I recently (Spring 2018) ran into someone who denied carbon dioxide's greenhouse effect in the atmosphere; which I have simply known for years, but had never examined in detail. So I googled, in the course of which I found a paper by a climate denialist claiming that, since the carbon dioxide re-emits the light it absorbs, absorbing it doesn't make any difference. This is wrong in so many ways. The paper also gave one graph of black-body radiation which was just one big long curve over a broad range of frequencies, with no indication that the actual shape varies with the temperature of the black body doing the emitting. This is rather important.


So first let's look at re-emission. When a molecule (or atom – there are some) in the air absorbs radiation, most of the absorbed photon's engergy goes into exciting the internal modes of the molecule. At higher frequencies, i.e. energies, this may knock an electron out of an atom's ground state pattern of orbitals into one of the orbitals that's normally vacant; at lower energies, the molecule's geometry can wiggle (e.g. in a CO2 molecule, with each oxygen double-bonded to the carbon O=C=O, the angle between bonds from carbon to the two oxygens can vary, allowing oscillations in this angle, for example) in various ways. The details aren't crucial: the molecule has internal states that support many possible energy levels and will absorb a photon that kicks it from the state its in into some other state. When that happens, it puts the molecule into an unstable state, from which it can decay back to its ground state by emitting the sae photon it absorbed.

However, the molecule can typically also decay back to the ground state via various intermediate states, in which case it'll emit a succession of photons, of lower energies than the one it absorbed. In the case of a high-energy photon knocking an electron out from an inner orbital to a normally vacant one, for example, that electron could drop back to where it was, emitting a photon of the same frequency as knocked it out; however, other electrons of the same atom, that were in filled orbitals further out than the one that now has a vacancy, may get round to dropping down into that slot first, moving the vacancy further out; and the escaped electron may drop back via any vacant energy levels there may be in between. There are thus far more ways for the atom to re-emit the energy it received than just in the form it arrived – unless the electron knocked out was in its outer-most occupied orbital and was knocked to the immediately next orbital out, which leaves no smaller step by which to return. Likewise, for the more geometric internal modes at lower energy, the energy absorbed from one photon can commonly be emitted in several.

So the spectrum of light coming off a gas that's absorbed some tends to be blurred and at lower energies than the spectrum absorbed. There are more ways for gas in the atmosphere to absorb lower-energy photons, so this tends to make the energy more apt to be re-absorbed again – and, thus, again and again. Furthermore, at each absorption and re-emission, the emission's direction is independent of that of the absorbed light, so the energy gets a chance to be routed back down to the Earth's surface rather than escaping.

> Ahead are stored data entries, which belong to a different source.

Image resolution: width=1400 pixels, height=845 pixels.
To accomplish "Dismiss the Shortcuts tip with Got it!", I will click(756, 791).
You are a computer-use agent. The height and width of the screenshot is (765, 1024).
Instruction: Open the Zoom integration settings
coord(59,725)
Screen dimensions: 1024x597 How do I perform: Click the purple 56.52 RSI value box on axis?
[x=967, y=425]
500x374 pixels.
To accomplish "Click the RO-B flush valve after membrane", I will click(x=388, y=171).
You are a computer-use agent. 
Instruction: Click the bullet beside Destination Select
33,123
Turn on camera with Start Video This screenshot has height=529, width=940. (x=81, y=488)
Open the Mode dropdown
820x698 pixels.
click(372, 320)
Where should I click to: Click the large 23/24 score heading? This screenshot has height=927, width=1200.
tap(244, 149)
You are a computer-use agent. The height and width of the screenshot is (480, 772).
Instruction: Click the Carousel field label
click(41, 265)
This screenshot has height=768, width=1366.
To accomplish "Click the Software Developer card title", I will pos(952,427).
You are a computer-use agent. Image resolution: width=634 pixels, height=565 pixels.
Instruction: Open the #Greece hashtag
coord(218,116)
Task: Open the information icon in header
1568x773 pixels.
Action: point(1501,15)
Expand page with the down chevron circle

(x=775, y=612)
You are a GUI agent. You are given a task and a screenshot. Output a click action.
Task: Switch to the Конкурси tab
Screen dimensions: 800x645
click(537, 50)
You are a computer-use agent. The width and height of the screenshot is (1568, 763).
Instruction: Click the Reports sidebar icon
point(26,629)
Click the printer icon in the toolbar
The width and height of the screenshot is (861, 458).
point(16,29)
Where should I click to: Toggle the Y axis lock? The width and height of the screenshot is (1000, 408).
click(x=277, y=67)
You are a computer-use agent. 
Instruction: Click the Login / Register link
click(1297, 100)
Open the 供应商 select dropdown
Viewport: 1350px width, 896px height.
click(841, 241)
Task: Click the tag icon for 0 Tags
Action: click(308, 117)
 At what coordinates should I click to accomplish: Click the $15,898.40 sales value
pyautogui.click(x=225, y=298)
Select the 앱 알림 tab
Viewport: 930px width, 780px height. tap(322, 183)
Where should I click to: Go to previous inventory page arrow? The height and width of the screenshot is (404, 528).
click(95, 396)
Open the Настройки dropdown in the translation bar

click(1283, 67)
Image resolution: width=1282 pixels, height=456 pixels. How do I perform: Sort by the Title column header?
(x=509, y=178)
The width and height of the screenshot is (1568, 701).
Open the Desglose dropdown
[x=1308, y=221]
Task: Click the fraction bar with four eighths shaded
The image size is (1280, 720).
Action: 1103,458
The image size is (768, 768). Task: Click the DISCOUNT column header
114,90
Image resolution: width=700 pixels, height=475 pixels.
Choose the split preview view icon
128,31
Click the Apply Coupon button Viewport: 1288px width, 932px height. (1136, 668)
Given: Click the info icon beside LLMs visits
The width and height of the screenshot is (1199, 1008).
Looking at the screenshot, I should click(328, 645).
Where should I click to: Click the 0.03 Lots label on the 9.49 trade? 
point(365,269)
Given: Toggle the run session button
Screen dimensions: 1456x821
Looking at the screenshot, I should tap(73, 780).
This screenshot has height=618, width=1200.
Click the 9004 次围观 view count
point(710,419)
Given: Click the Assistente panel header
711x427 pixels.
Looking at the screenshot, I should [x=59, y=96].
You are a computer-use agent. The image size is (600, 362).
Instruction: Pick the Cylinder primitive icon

In any case, even if the re-emitted photon was of the same frequency as the absorbed one, simply because the energy is being repeatedly absorbed and re-emitted, its journey through the atmosphere isn't a nice straight line at the speed of light, like the incoming visible light from the sun; it's a random-walk with delays (between absorption and re-emission) through the depth of the atmosphere. The size of the steps in that walk depends on the optical density of the atmosphere at the photon's frequency: if that frequency is within the absorption spectrum of carbon dioxide, increases in the carbon dioxide concentration will shorten the length of the steps in the walk, causing those photons that do escape to take longer about it – they take more steps, each of which involves a delay between emission and re-absorption. As each step also randomly changes the direction, more steps means more chance to end up headed back towards the ground. So, even when emission hasppens at the same frequency as absorption, the energy – carried by photons at a frequency in the absorption spectrum of a constituent of the atmosphere – only diffuses slowly out of the atmosphere, in contrast to sunlight's express arrival by the shortest path.

Meanwhile, each time a molecule absorbs or emits a photon, that photon has momentum, which changes the momentum of the molecule. Some of the time, this will slow the molecule, some of the time it'll speed it up; usually it will change the direction in which it's moving, either way. The (magnitude of the) momentum of the molecule determines its kinetic energy, which is its contribution to the thermal energy of the gas of which it's a part. So those changes in momentum can move energy between light and the gas that's absorbing and emitting it. The fine detail of which way energy flows on average need a lot of trouble to work out; but, fortunately, we don't need to. The second law of thermodynamics says that, on average, heat flows from warmer to colder in so far as there's thermal contact; and the coupling between light and molecules does indeed ensure thermal contact. The light is black-body radiation at the temperature of the Earth's surface; the gas is the atmosphere above it. In the troposphere (the thick gooey part of the atmosphere where most of its mass is), temperaature drops off with altitude, so the upper troposphere gets warmed by the Earth's black-body radiation on its way out; and the rate (hence the extent) at which it is so warmed increases with the number of times that black-body radiation's photons get absorbed and re-emitted on their way out, which increases with the concentration of any gas whose absorption spectrum has a significant peak in the range of frequencies near to the black body radiation's peak (where the greater proportion of its power is carried).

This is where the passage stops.